===== Records to process =====

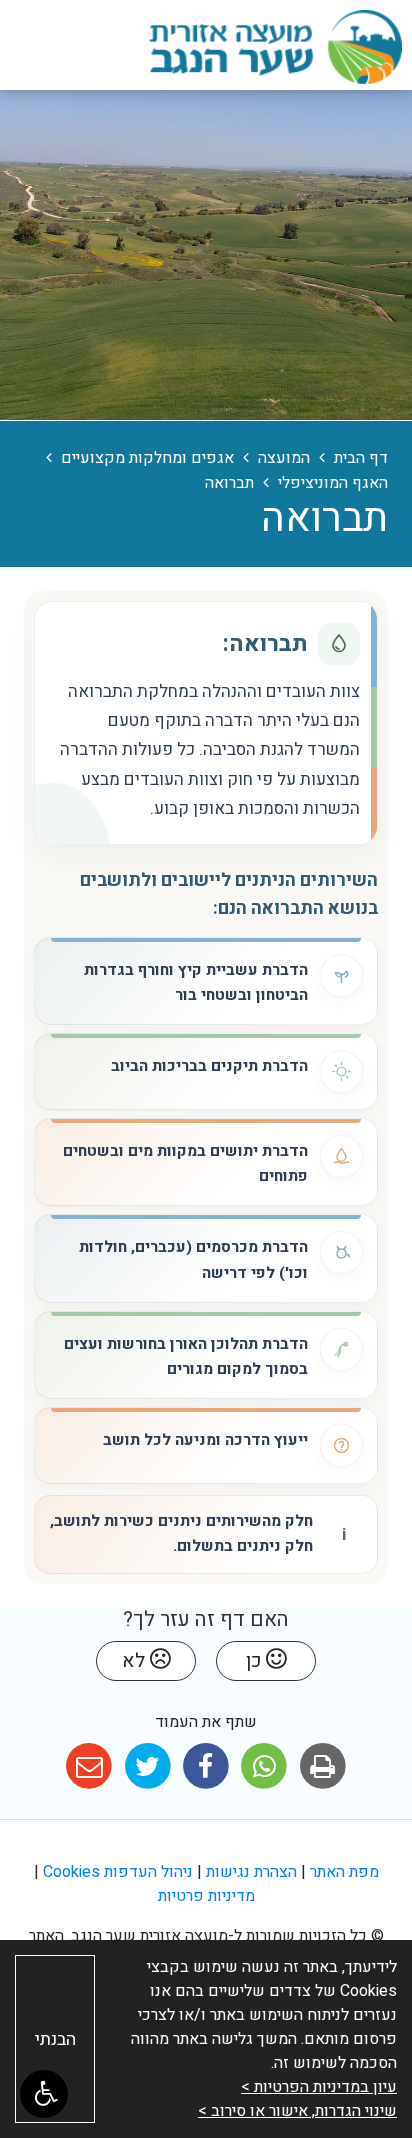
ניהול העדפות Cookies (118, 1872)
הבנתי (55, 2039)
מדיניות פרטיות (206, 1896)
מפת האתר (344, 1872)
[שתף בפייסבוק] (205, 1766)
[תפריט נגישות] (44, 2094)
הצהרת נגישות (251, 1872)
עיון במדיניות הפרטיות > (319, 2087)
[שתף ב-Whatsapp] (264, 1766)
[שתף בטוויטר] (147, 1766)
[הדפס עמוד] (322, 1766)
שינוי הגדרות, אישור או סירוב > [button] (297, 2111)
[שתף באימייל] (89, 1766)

=====

* Goal of the exercise
Leave out any pictures, please, and quote only the lines from the top of the data through the line that contains "שינוי הגדרות, אישור".

* Written solution
ניהול העדפות Cookies (118, 1872)
הבנתי (55, 2039)
מדיניות פרטיות (206, 1896)
מפת האתר (344, 1872)
[שתף בפייסבוק] (205, 1766)
[תפריט נגישות] (44, 2094)
הצהרת נגישות (251, 1872)
עיון במדיניות הפרטיות > (319, 2087)
[שתף ב-Whatsapp] (264, 1766)
[שתף בטוויטר] (147, 1766)
[הדפס עמוד] (322, 1766)
שינוי הגדרות, אישור או סירוב > [button] (297, 2111)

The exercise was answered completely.